Kamis, 17 Januari 2013

Nasionalisme Lewat Kabaret Wayang Kontemporer



“Ada orang yang rela mati demi sebuah pengakuan, demi sebuah pengabdian…dan aku berjuang untuk mengambil jalan kematian karena cintaku pada negeri ini…”. Itulah kalimat terakhir yang diucapkan Bisma sesaat sebelum maut menjemputnya. Bisma tewas setelah kalah bertarung melawan Srikandi yang dibantu oleh panah  Arjuna dalam perang sengit,Bharathayudha.
Adegan tersebut merupakan salah satu bagian dari kabaret Mahabrata yang digelar oleh Badalohor Broadcast and Entertainment.
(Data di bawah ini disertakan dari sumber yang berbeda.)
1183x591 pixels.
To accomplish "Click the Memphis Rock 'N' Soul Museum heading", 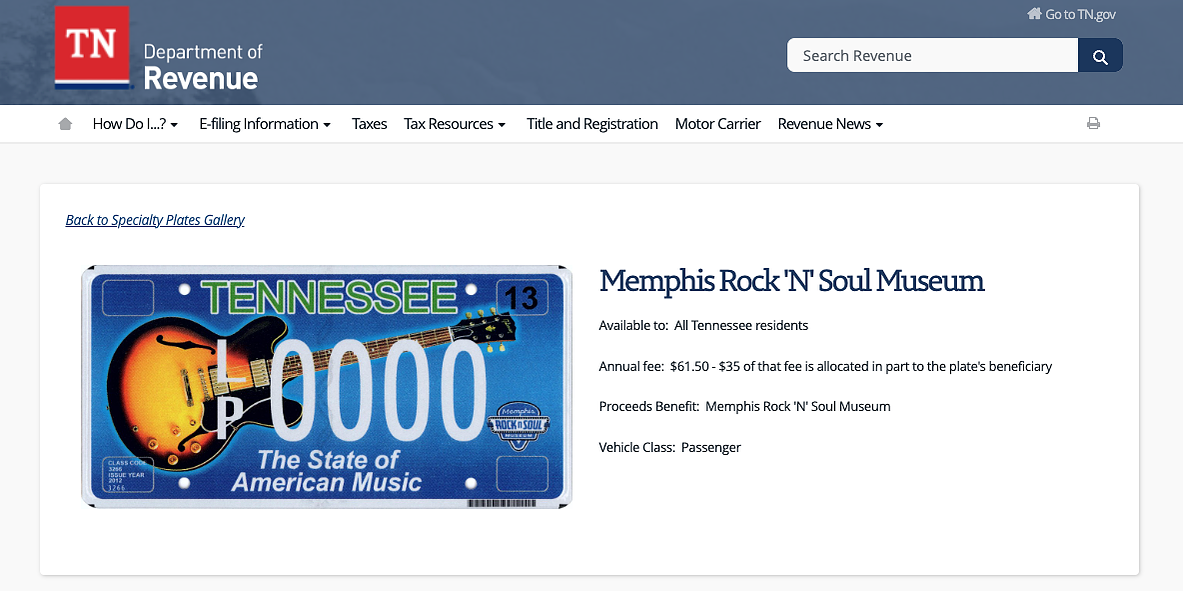I will (x=792, y=281).
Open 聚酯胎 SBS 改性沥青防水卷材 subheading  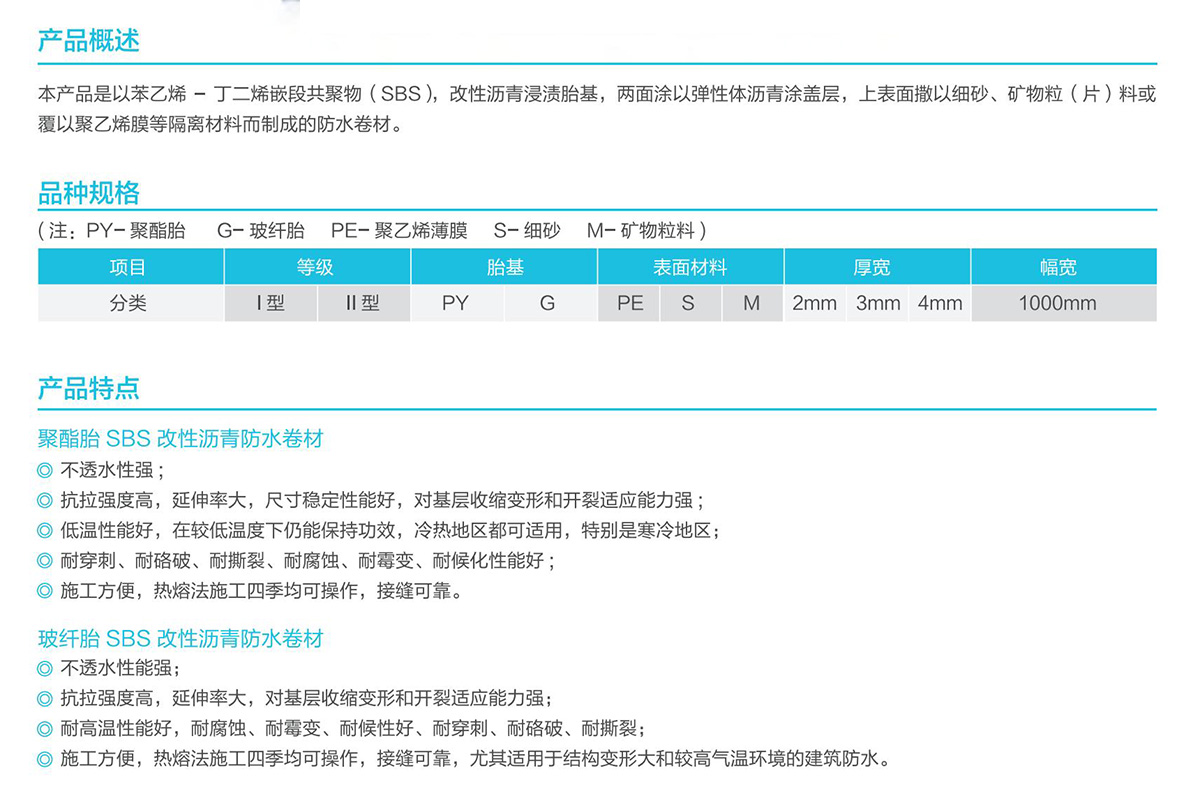click(x=180, y=439)
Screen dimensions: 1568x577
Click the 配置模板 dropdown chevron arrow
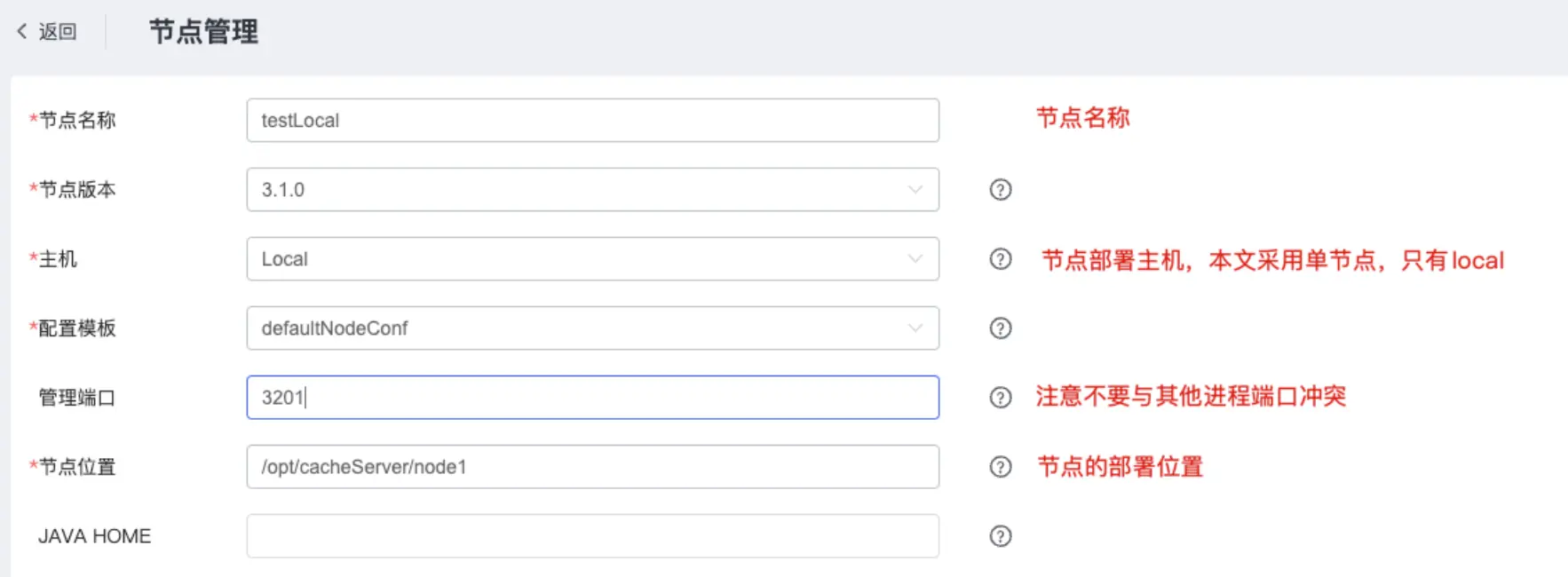point(915,328)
Badalohor juga bekerja sama dengan 13 sekolah tingkat SMP dan SMA di Kota Bandung sebagai kru dan talent.  Acara ini  digelar di Gedung Teater Tertutup Taman Budaya Jawa Barat, Rabu (16/1). Pertunjukkan  ini akan berlangsung hingga 20 Januari mendatang dengan melibatkan lebih dari 500 orang, mencakup talent dan kru yang bertugas.
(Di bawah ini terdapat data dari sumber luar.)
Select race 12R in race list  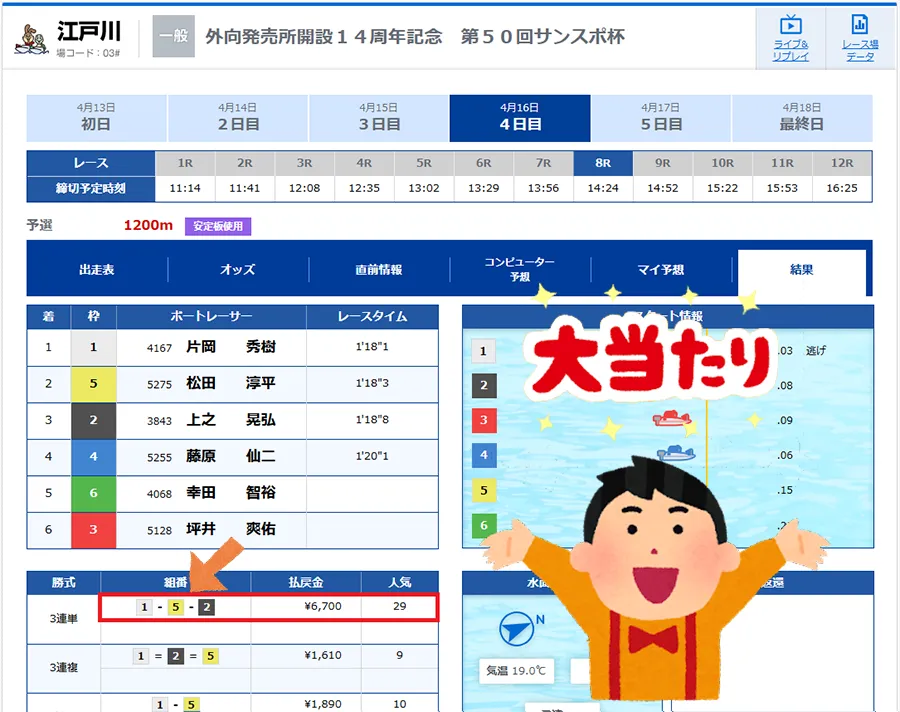842,163
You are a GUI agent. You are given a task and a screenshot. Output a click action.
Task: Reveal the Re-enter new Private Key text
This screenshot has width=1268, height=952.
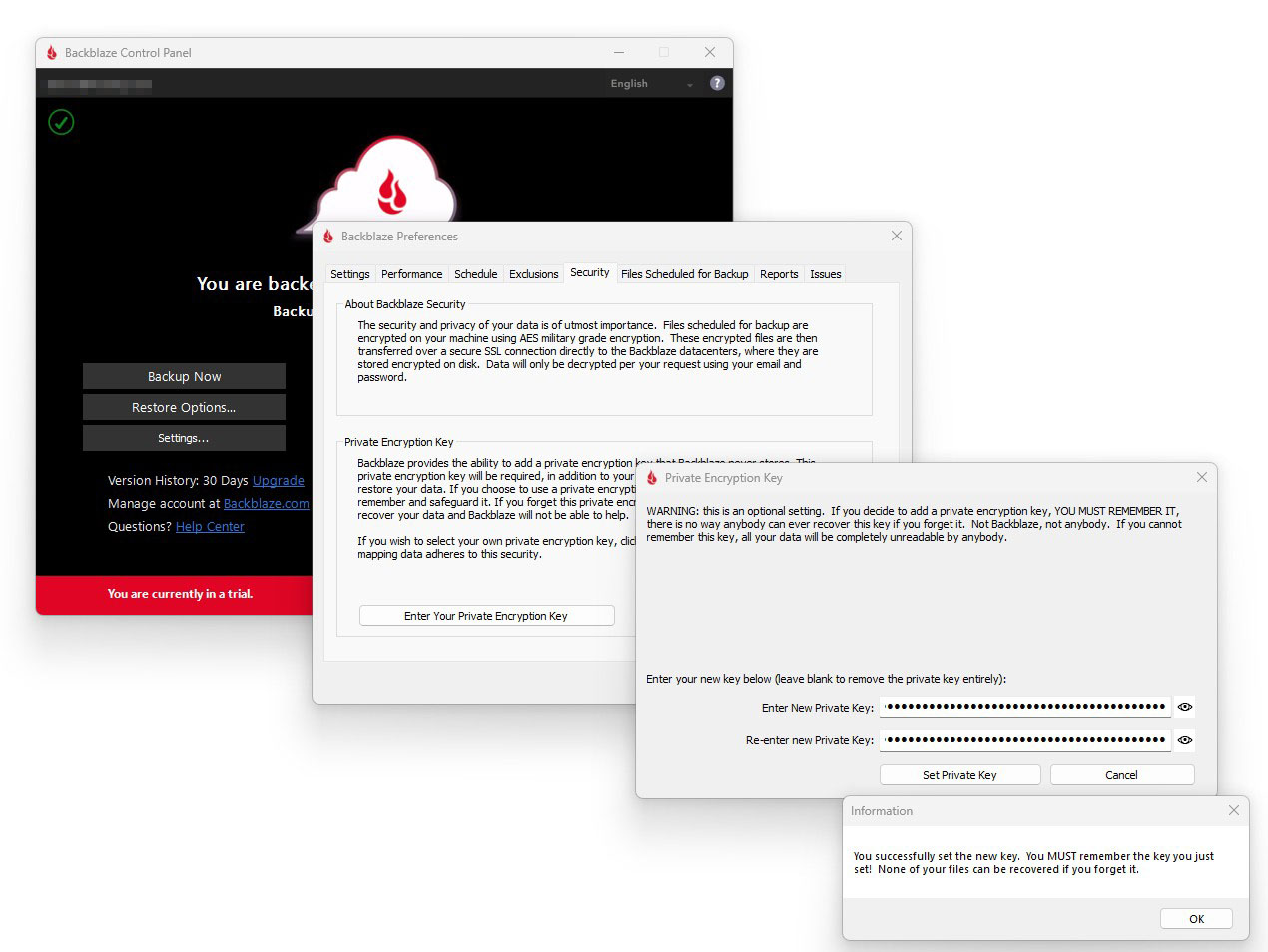point(1184,740)
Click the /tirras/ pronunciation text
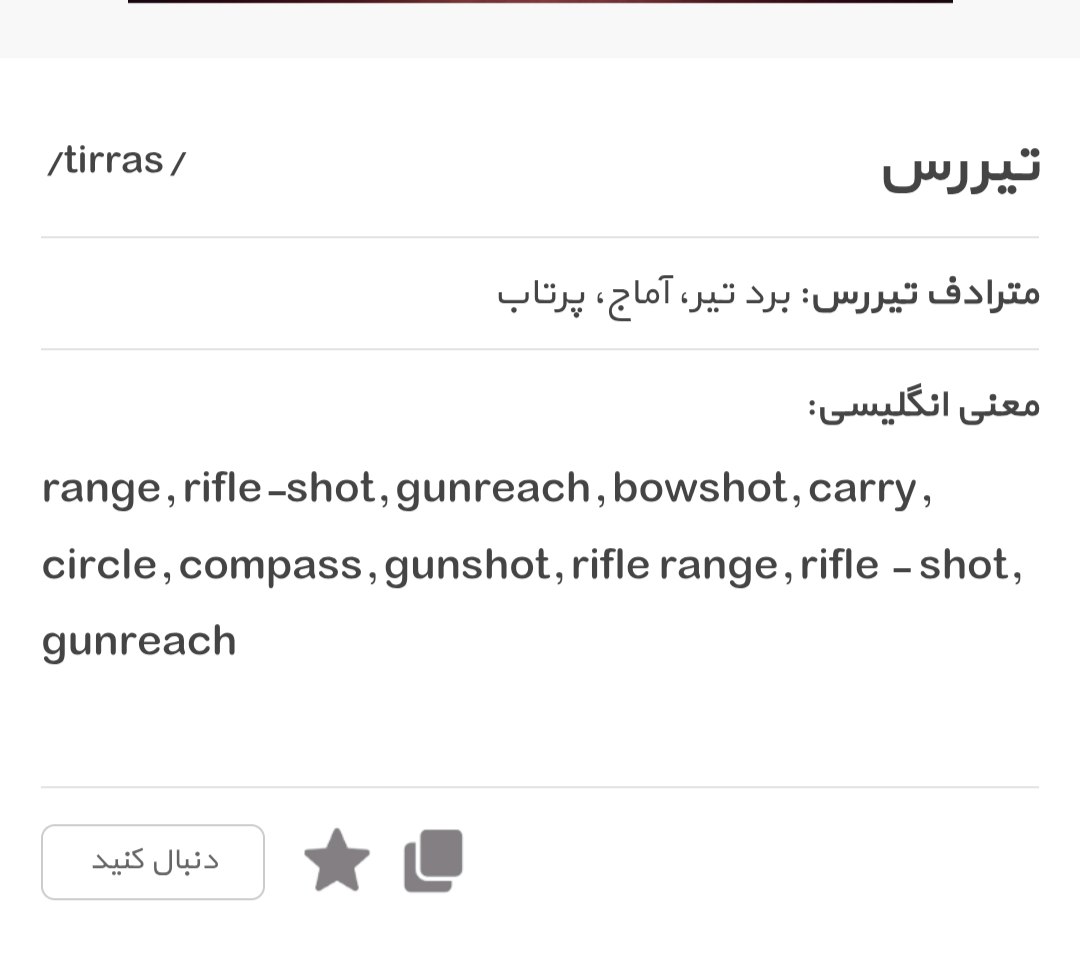The width and height of the screenshot is (1080, 953). pyautogui.click(x=117, y=161)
Dalam pertunjukkan ini penonton tak henti-hentinya memberikan tepuk tangan dan sorakan di setiap adegan-adegan yang lucu ataupun mengharukan. Kabaret ini menceritakan tentang kisah Mahabrata yang berisi pertempuran antara Pandawa dan Kurawa. Menurut Sutradara sekaligus pemain, Didit Miladi, pertunjukkan ini bertujuan untuk mengapresiasi kegiatan sekolah yang bergerak dalam bidang teater. Selain itu pertunjukkan ini juga bertujuan untuk  memperkenalkan budaya lokal kepada para pelajar sekaligus menanamkan moralitas dan kecintaan terhadap tanah air. “Sudah saatnya kita mengapresiasi budaya dan memperkenalkan Mahbrata di masyarakat” ujarnya. Dalam kabaret yang berlangsung selama 59 menit 23 detik ini juga sarat dengan unsur-unsur perjuangan, cinta, kesetiaan, dan pengorbanan.
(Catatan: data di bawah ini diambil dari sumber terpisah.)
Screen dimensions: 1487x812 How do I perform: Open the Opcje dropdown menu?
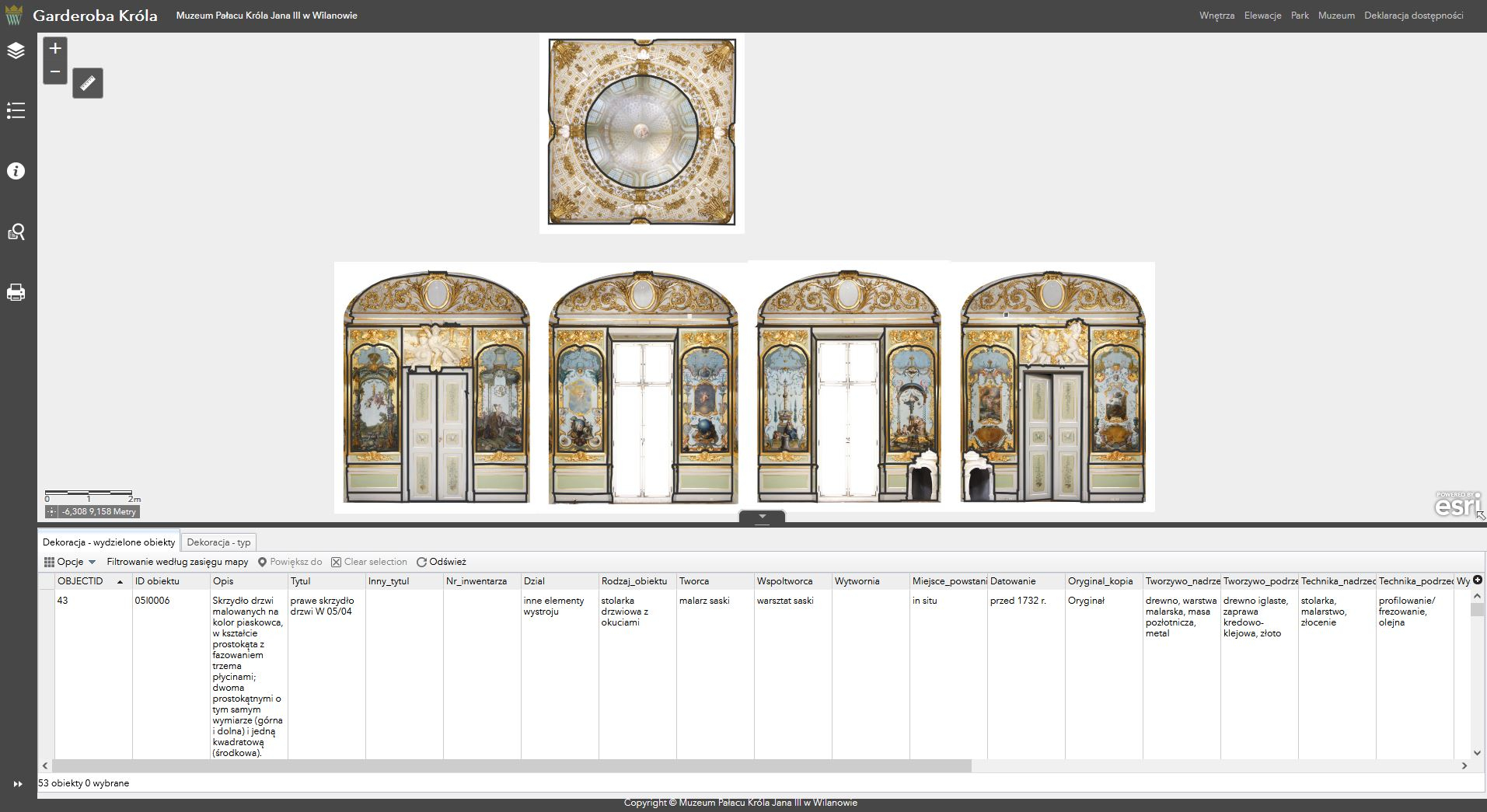coord(70,562)
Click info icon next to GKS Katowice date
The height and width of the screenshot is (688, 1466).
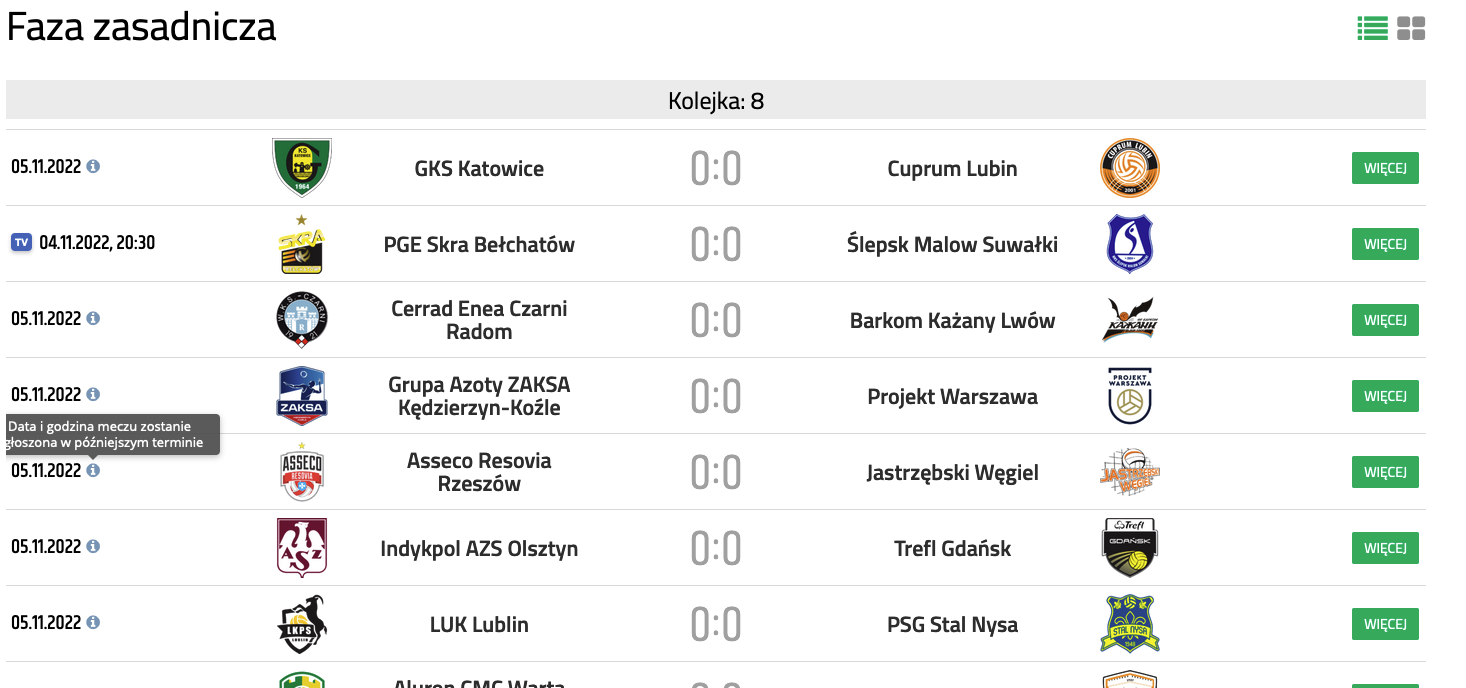(93, 166)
Di awal cerita diceritakan bagaimana seorang Sengkuni yang merupakan paman Kurawa menghasut dan membantu Kurawa menguasai Kerajaan Hastina dengan mengusir para Pandawa setelah mengalahkan mereka dalam pertandingan dadu. Pandawa yang kalah harus meninggalkan istana dan tinggal di hutan belantara selama 13 tahun lamanya. Dibalut dengan musik-musik masa kini dan menggunakan kostum yang megah, menambah semarak pertunjukkan ini. Untuk setiap adegan selalu  diisi dengan musik latar yang sangat mendukung masing-masing adegannya. Seperti perpisahan antara Yudhistira dan Drupadi istrinya, musik “A Thousand Years” dari Cristina Perry dimainkan sembari Drupadi menangis tersedu-sedu karena tak rela ditinggal oleh Yudhistira.
Gelak tawa penonton yang berjumlah lebih dari 500 orang ikut memeriahkan pertunjukkan yang dipenuhi adegan-adegan lucu dan menghibur. Menjadi hiburan tersendiri bagi penonton melihat para tokoh pewayangan Mahabrata melakukan berbagai aksi lucu. Salah satu adegan yang paling mengundang tawa adalah ketika Pandawa dan Kurawa melakukan goyang “Gangnam Style”  yang dipopulerkan PSY dari Korea. “Kapan lagi melihat tokoh wayang melakukan goyang Gangnam Style” ujar Fitri, salah seorang penonton sambil tertawa.
Dengan persiapan yang kurang lebih 2 bulan Badalohor mampu menampilkan pertunjukkan yang bisa dinikmati oleh banyak orang. Tidak sedikit penonton yang terdiam dan terharu menyaksikan Bisma yang tewas demi membela negerinya sendiri walau harus berperang melawan cucunya sendiri para Pandawa. Kesetiaannnya pada negara menunjukkan bahwa rasa cinta tanah air itu mengalahkan rasa apapun yang dimilkinya. Dalam pertunjukkan ini setiap adegan juga didukung oleh setting lokasi yang berbeda dibantu oleh LCD proyektor  yang menampilkan beberapa tempat seperti kerajaan, hutan, gunung, dan medan perang. Selain itu efek serta properti yang ada berupa akar pohon, anak panah, pedang dan lainnya, seakan-akan nyata, sehingga menambah lengkapnya pertunjukkan ini.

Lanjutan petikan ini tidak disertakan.